Tuesday 7 October 2014

Natural selection before Hutton (1794)—Townsend (1786)

Joseph Townsend, public domain
Although Thomas Mathus says to have been unaware of Joseph Townsend's Dissertation on the Poor Laws by a well-wisher to mankind (first published 1786, republished 1817), when he wrote the first edition of his Essay on the Principle of Population (Malthus 1798), he acknowledged Townsend and others in the later editions of his Essay ....

In Townsend's Dissertation ... is a passage containing a short statement of natural selection (survival of the fittest). It is also highly reminiscent of later population ecological reasoning.

But it must be remembered that it is given in a context of discussing the poor laws and not organic evolution. That is, it is not proposed as a mechanism for the transformation of species. It could not possibly do so on its own without heritable variation and the other parts of the Darwinian explanatory system in place. On the contrary, natural selection has often be taken to stabilize rather than transform species.

The passage begins with an example of an island that is regularly visited by English sailors, because of a population of goats used for food.
"When the Spaniards found that the English privateers resorted to this island for provisions, they resolved on the total extirpation of these goats, and for this purpose they put on shore a greyhound dog and a bitch.* These in their turn increased and multiplied, in proportion to the quantity of food they met with; but in consequence, as the Spaniards had foreseen, the breed of goats diminished. Had they been totally destroyed, the dogs likewise must have perished. But as many of the goats retired to the craggy rocks, where the dogs could never follow them, descending only for short intervals to feed with fear and circumspection in the vallies, few of these, besides the careless and the rash, became a prey, and none but the most watchful, strong, and active of the dogs could get a sufficiency of food. Thus a new kind of balance was established. The weakest of both species were among the first to pay the debt of nature; the most active and vigorous preserved their lives. It is the quantity of food of food which regulates the number of the human species.
* Ulloa, B. ii. C. 4." Townsend (1817, p. 44-45)
He then gets back to his topic of poor laws, commons and his economic/political agenda.
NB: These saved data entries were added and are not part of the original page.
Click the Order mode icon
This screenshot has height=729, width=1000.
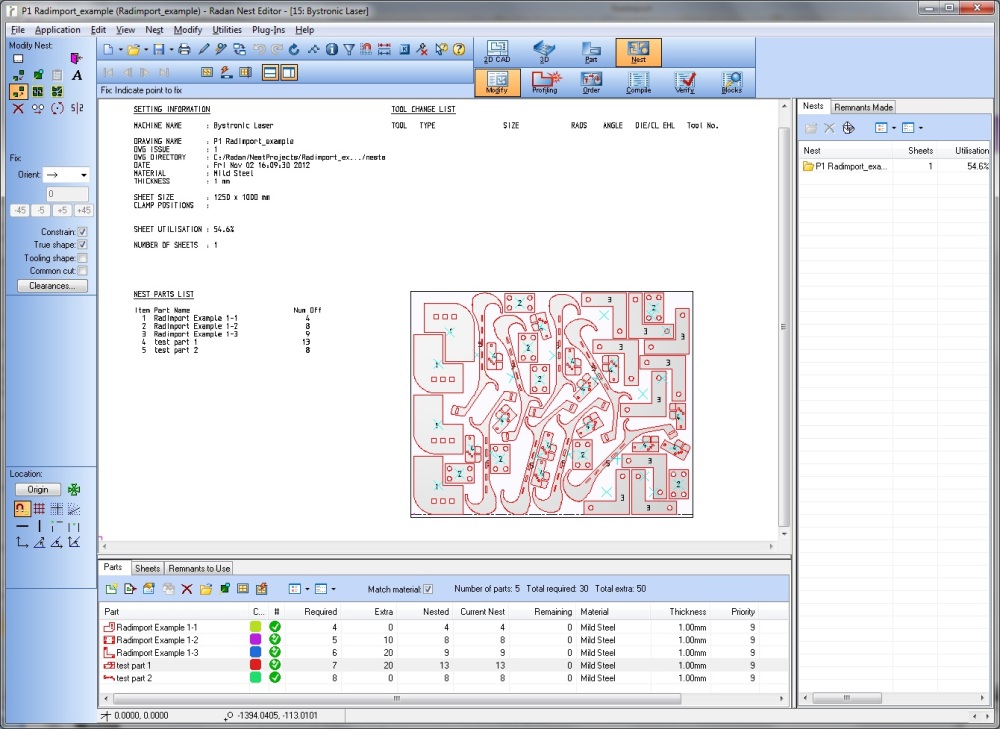591,81
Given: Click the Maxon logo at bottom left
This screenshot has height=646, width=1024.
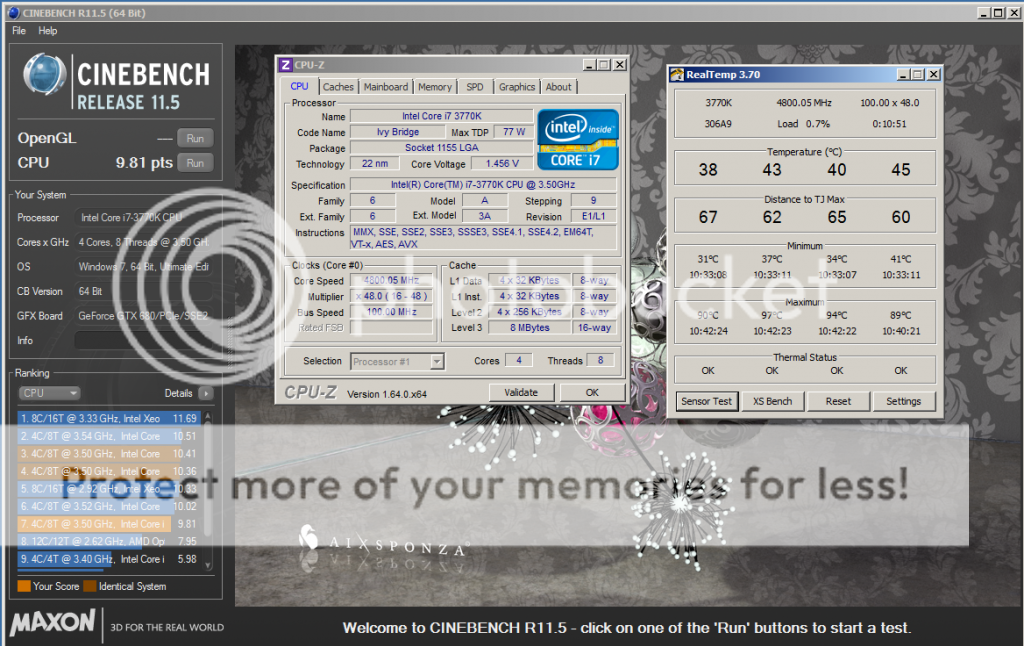Looking at the screenshot, I should [53, 625].
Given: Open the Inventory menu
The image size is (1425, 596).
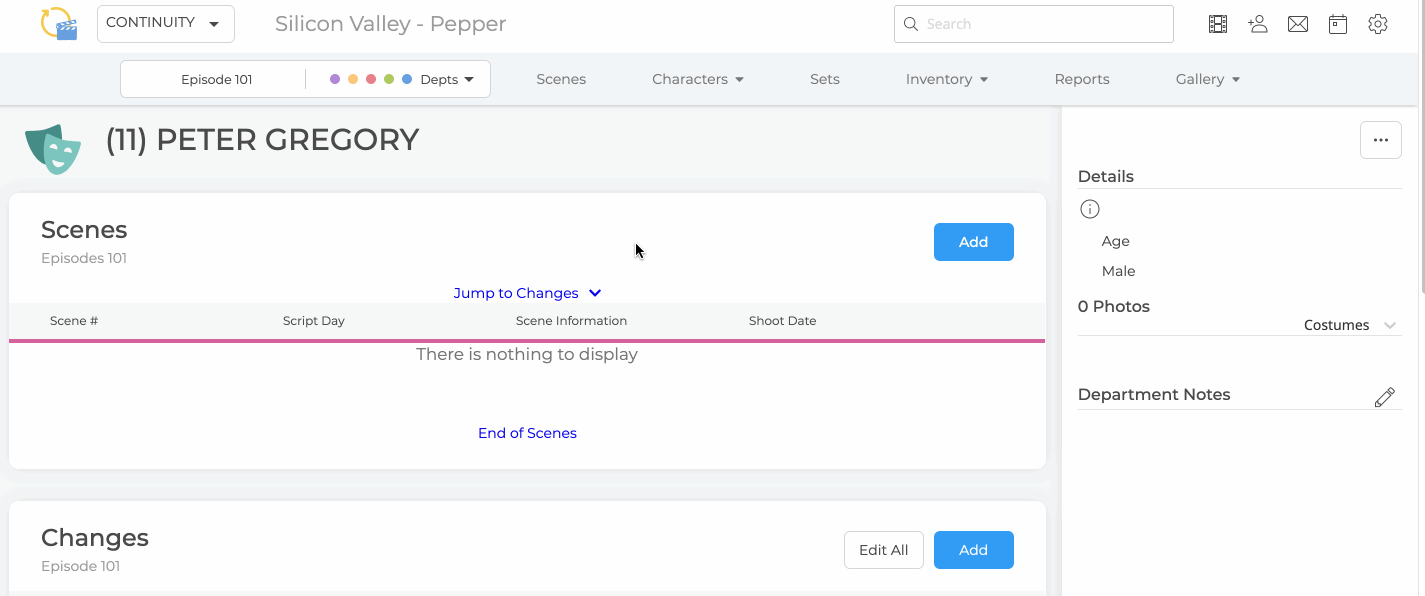Looking at the screenshot, I should [x=947, y=79].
[Update 05.03.2015: Mike Weale (in press) interprets this passage as an example for an early proposal of natural selection as a stabilising force that keeps the species to its intended form. I do not see that in the passage at all. The goats have been selected to change their behaviour. If that change of behavior had any genetic basis, then the goat population would have evolved.
     But this is a retrospective, Whiggish, discussion. Townsend had not written about natural history and he did not narrate that example in order to say anything about nature. He used it as an analogy to the human condition. As in dogs, only the active humans would be able to sustain themselves, and like, goats, only the watchful would survive. Townsend's, like Malthus's, thrust of the argument went against the poor laws by trying to show that helping the poor now would only increase the misery in the future:
"But by establishing a permanent community of goods, and neither increasing the quantity of food, nor limiting the number of those who are to share it, they divert the occasional surplus of national wealth from the industrious to the lazy, they increase the number of unprofitable citizens, and sow the seeds of misery for the whole community; increasing the general distress, and causing more to die for want, than if poverty had been left to find its proper channel." Townsend (1817, p. 50-51)
To apply the distinction between micro- and macro-evolution to Townsend seems anachronistic.]